### [Directive]
Please retype the records between the line holding "Where should I click to: Click" and the line holding "[x=585, y=271]", inclusive, reproducing each line without any change.

- - - - -

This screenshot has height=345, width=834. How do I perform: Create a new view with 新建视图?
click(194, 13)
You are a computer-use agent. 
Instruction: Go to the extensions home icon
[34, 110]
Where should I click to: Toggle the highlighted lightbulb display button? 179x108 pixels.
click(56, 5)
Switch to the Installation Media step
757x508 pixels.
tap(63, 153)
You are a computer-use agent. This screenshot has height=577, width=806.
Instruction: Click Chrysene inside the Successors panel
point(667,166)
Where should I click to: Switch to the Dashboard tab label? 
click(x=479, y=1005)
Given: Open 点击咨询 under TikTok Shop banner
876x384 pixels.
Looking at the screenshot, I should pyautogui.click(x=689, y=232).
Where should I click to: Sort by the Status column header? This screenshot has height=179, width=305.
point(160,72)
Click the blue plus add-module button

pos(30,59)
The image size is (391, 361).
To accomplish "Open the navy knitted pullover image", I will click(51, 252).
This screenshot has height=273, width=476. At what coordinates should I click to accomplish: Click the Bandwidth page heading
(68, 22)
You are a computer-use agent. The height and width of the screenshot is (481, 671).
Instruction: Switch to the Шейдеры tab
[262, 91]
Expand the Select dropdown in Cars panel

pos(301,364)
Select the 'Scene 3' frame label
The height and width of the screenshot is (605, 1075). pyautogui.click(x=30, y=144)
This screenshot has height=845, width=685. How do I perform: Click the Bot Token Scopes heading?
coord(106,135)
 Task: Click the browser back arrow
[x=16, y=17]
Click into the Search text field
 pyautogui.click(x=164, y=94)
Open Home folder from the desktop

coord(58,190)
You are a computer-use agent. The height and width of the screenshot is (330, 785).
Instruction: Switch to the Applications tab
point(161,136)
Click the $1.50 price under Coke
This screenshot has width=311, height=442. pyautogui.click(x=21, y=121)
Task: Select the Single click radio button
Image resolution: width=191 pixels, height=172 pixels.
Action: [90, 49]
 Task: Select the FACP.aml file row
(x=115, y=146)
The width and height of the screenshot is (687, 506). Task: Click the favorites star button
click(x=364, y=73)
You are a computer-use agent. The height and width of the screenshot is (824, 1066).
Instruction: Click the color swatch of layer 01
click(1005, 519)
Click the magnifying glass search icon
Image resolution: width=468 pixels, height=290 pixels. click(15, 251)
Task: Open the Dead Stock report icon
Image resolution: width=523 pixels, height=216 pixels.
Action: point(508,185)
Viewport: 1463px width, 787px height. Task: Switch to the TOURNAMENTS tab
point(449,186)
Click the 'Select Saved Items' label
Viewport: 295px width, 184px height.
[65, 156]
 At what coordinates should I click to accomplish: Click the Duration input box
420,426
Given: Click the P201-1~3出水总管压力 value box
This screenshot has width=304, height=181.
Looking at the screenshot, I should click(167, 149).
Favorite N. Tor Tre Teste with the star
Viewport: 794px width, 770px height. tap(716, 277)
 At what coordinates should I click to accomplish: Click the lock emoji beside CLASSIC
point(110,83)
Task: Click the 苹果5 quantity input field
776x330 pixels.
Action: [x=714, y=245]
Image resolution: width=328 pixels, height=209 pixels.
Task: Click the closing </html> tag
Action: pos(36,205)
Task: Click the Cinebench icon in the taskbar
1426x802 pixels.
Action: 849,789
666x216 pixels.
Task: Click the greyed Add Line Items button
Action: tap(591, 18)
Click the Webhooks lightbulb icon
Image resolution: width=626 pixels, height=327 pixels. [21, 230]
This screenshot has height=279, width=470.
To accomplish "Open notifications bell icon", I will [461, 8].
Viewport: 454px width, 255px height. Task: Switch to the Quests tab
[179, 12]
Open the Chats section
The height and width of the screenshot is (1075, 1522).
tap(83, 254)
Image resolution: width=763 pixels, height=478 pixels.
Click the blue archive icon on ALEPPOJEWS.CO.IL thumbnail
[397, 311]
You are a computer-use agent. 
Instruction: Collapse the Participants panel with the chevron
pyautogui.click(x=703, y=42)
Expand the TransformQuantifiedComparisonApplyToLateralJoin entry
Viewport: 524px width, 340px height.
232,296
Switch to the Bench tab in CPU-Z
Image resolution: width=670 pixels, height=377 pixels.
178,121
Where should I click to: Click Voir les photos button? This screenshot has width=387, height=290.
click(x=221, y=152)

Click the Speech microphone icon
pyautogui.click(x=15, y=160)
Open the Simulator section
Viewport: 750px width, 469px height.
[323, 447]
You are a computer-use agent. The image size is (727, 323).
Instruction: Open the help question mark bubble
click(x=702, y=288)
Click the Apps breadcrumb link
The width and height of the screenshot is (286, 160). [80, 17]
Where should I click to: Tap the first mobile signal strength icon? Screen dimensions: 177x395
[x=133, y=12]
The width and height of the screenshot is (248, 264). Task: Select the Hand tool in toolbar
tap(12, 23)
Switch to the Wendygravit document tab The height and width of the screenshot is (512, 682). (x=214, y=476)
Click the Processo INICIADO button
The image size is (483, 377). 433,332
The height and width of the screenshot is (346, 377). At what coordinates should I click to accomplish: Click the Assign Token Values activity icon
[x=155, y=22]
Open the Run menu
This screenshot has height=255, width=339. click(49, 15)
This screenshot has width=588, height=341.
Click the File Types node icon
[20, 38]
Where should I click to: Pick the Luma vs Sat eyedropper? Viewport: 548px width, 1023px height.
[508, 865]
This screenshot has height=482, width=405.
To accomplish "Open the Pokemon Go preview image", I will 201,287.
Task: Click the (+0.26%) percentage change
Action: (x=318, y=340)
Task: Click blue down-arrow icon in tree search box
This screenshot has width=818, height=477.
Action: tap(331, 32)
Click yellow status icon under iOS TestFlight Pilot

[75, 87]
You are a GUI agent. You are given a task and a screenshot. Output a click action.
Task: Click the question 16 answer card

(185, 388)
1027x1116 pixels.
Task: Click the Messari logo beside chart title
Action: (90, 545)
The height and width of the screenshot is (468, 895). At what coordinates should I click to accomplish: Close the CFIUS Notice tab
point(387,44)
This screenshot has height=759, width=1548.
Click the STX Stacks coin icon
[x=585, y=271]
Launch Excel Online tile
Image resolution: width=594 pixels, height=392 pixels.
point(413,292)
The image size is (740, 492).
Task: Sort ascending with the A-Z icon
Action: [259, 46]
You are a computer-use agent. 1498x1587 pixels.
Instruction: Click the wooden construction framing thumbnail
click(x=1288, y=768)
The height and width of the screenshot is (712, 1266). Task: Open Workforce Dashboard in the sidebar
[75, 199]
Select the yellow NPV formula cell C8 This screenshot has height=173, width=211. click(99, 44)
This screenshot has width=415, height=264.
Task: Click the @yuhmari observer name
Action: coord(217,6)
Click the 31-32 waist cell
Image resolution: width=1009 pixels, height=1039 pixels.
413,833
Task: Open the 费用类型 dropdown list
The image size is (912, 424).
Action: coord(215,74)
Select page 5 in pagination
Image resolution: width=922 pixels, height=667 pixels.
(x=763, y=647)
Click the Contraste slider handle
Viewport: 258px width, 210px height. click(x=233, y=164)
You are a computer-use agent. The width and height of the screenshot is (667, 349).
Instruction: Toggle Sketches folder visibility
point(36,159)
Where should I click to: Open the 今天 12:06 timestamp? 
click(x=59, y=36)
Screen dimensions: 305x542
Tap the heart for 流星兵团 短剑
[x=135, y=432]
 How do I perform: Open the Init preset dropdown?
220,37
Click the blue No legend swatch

- - - - -

### [Exercise answer]
Where should I click to: Click Voir les photos button? This screenshot has width=387, height=290.
click(x=221, y=152)

Click the Speech microphone icon
pyautogui.click(x=15, y=160)
Open the Simulator section
Viewport: 750px width, 469px height.
[323, 447]
You are a computer-use agent. The image size is (727, 323).
Instruction: Open the help question mark bubble
click(x=702, y=288)
Click the Apps breadcrumb link
The width and height of the screenshot is (286, 160). [80, 17]
Where should I click to: Tap the first mobile signal strength icon? Screen dimensions: 177x395
[x=133, y=12]
The width and height of the screenshot is (248, 264). Task: Select the Hand tool in toolbar
tap(12, 23)
Switch to the Wendygravit document tab The height and width of the screenshot is (512, 682). (x=214, y=476)
Click the Processo INICIADO button
The image size is (483, 377). 433,332
The height and width of the screenshot is (346, 377). At what coordinates should I click to accomplish: Click the Assign Token Values activity icon
[x=155, y=22]
Open the Run menu
This screenshot has height=255, width=339. click(49, 15)
This screenshot has width=588, height=341.
Click the File Types node icon
[20, 38]
Where should I click to: Pick the Luma vs Sat eyedropper? Viewport: 548px width, 1023px height.
[508, 865]
This screenshot has height=482, width=405.
To accomplish "Open the Pokemon Go preview image", I will 201,287.
Task: Click the (+0.26%) percentage change
Action: (x=318, y=340)
Task: Click blue down-arrow icon in tree search box
This screenshot has width=818, height=477.
Action: tap(331, 32)
Click yellow status icon under iOS TestFlight Pilot

[75, 87]
You are a GUI agent. You are given a task and a screenshot. Output a click action.
Task: Click the question 16 answer card

(185, 388)
1027x1116 pixels.
Task: Click the Messari logo beside chart title
Action: (90, 545)
The height and width of the screenshot is (468, 895). At what coordinates should I click to accomplish: Close the CFIUS Notice tab
point(387,44)
This screenshot has height=759, width=1548.
Click the STX Stacks coin icon
[x=585, y=271]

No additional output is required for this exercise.